Near the end of his first professional season, Alvarez is still throwing strikes with above-average stuff. Although he has a 5.73 earned-run average in 33 innings, he has surrendered just 35 hits while walking 14 and striking out 27.

Alvarez turned 17 just last week. His results have been inconsistent—spectacular at times, rough at others. That's to be expected.

Overall, the prospect is happy with his first season.

"All year I've felt great," he said. "I've had a couple of innings where they've hit me pretty hard, but to me, all I want to do is attack and go after hitters.

"Sometimes you're going to get hit. As long as I keep throwing strikes, I'll have more quality outings than bad outings."

The weak link for Alvarez this season has been his usage of the 86-88 mph fastball. Alvarez has a tendency to shy away from his fastball when he begins giving up hits, but that's not uncommon for a young pitcher with advanced secondary stuff.

Alvarez is not likely to develop an overpowering fastball, but as he matures and gets stronger, he projects to work in the upper-80s and low-90s.
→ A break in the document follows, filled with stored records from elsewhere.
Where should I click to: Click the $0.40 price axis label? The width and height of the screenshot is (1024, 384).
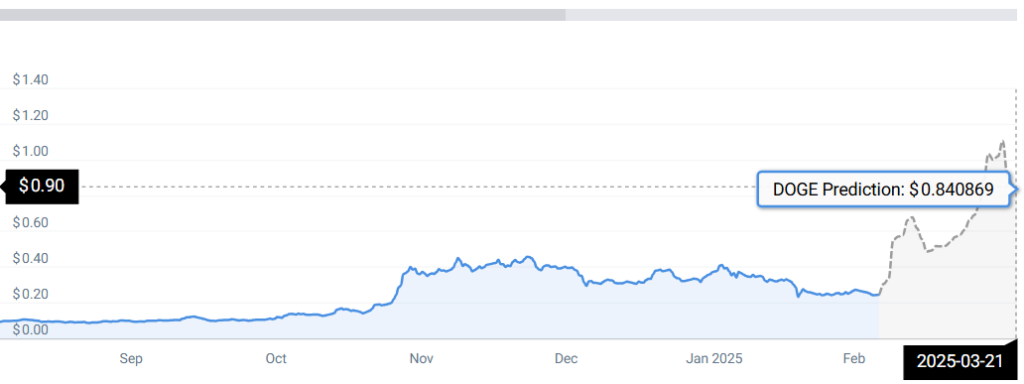[31, 259]
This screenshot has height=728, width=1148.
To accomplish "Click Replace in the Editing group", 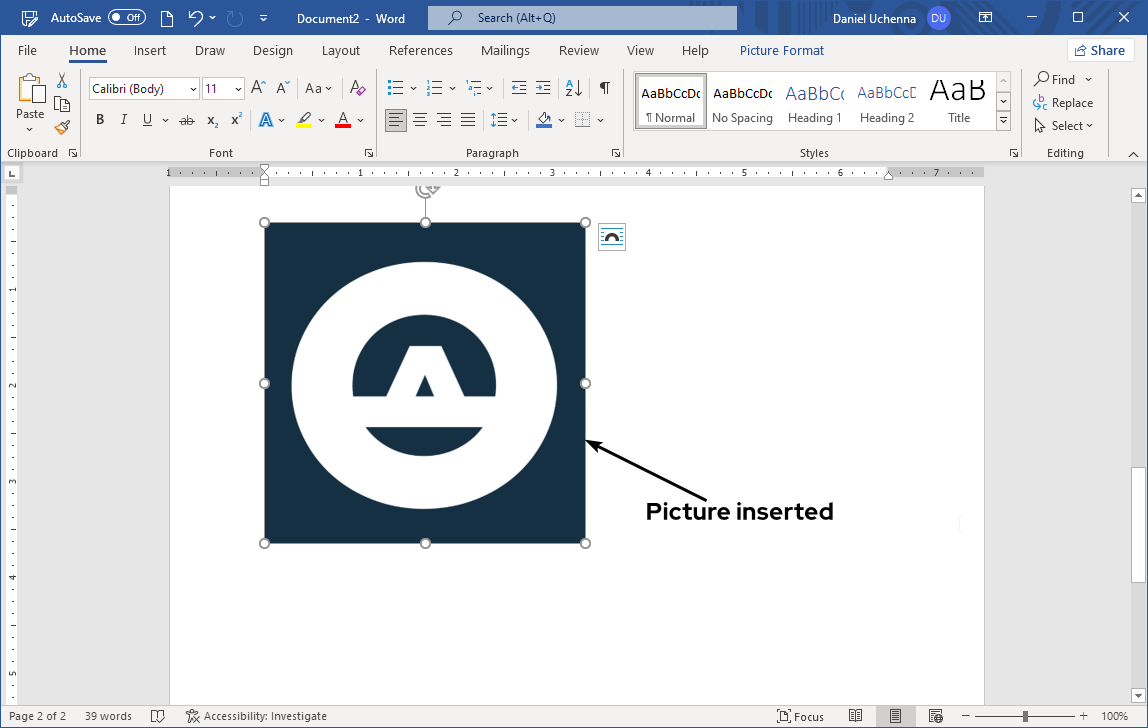I will point(1063,103).
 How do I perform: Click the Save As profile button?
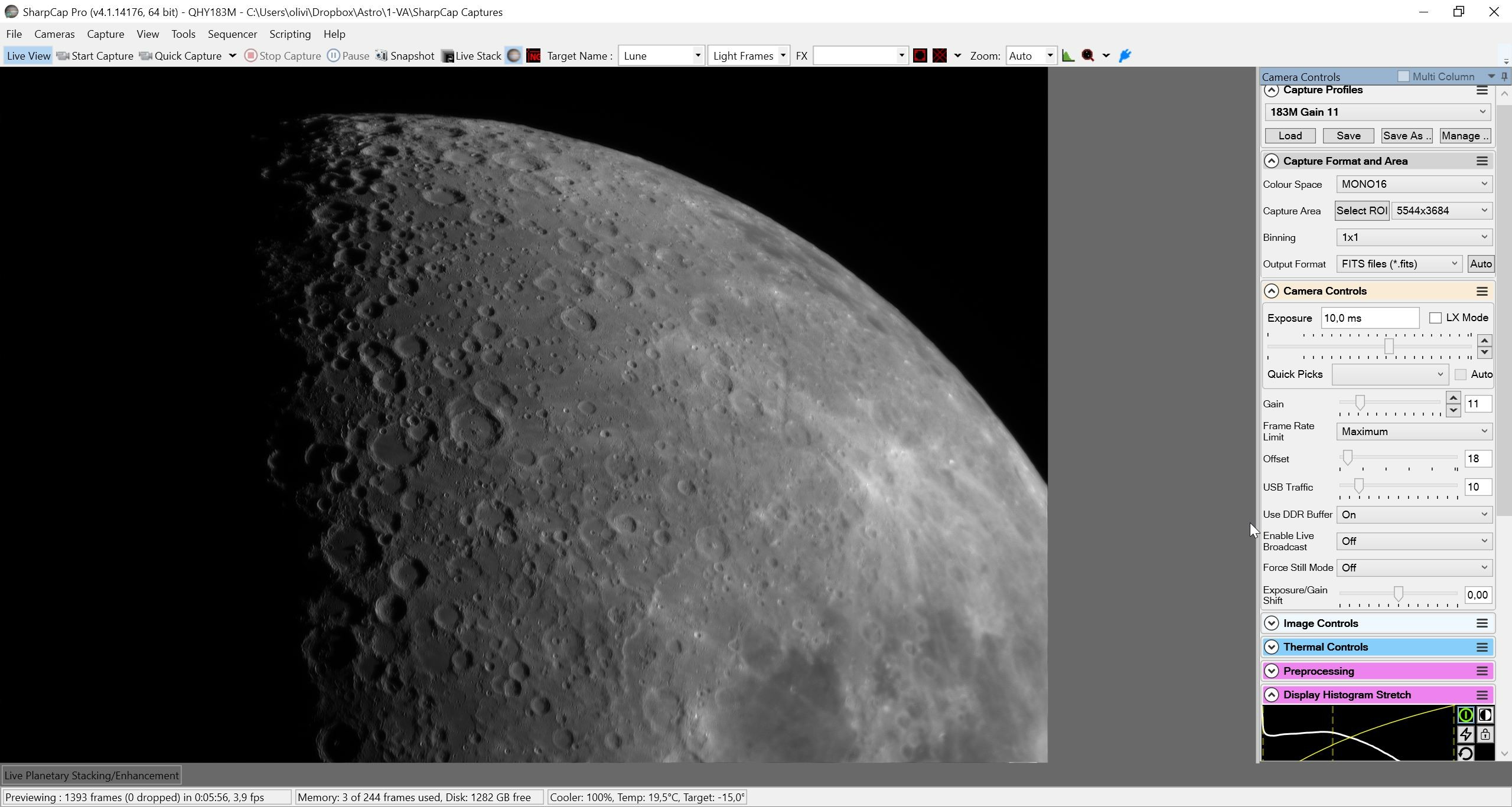(x=1407, y=136)
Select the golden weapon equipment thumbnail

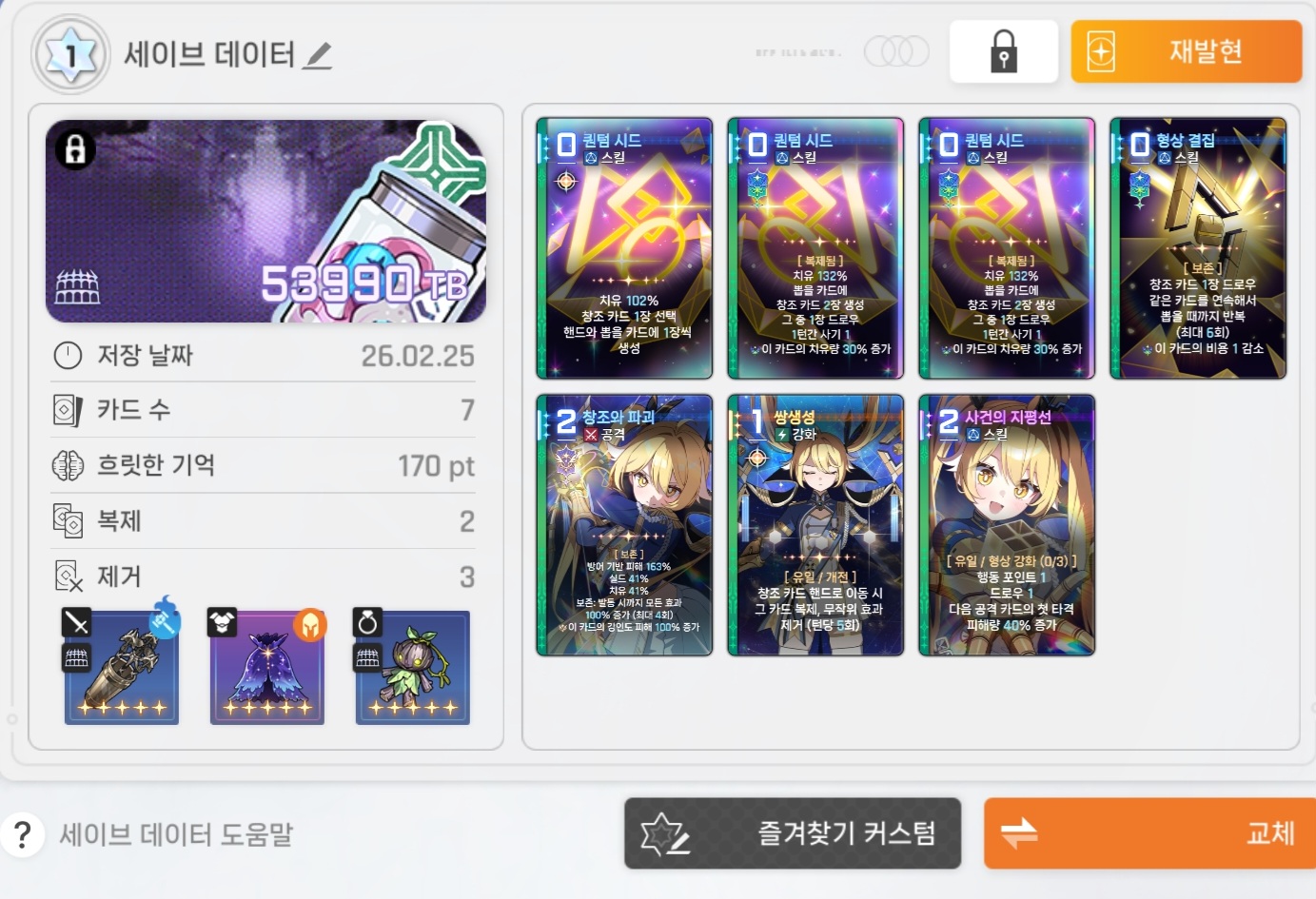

By far the most impressive aspects of Alvarez's game right now are his curveball and his changeup. In fact, the righty's curve may be even better than Martin Perez's at 16 years old. His changeup absolutely is.

"I always worked on my changeup," Alvarez said. "I knew that in order to be an effective pitcher at any level, you've got to have plus pitches besides your fastball. I feel that my changeup is definitely a plus pitch for me."

Down the line, Alvarez's changeup and curveball both profile as plus offerings. He also has a solid feel for pitching given his age and experience level.

The 6-foot-2, 180-pound prospect has just nine appearances on the AZL season, but he also logged a number of innings at Extended Spring Training.

With two starts remaining in his first professional campaign, Alvarez is looking for a strong finish.

"I want to stay where I'm at mentally and physically," he said. "I still feel confident even though it is late in the season and it's my first full-length season. I want to finish strong. It's not how you start, it's now you finish."

Special thanks to Michael Ortiz for translating the interview.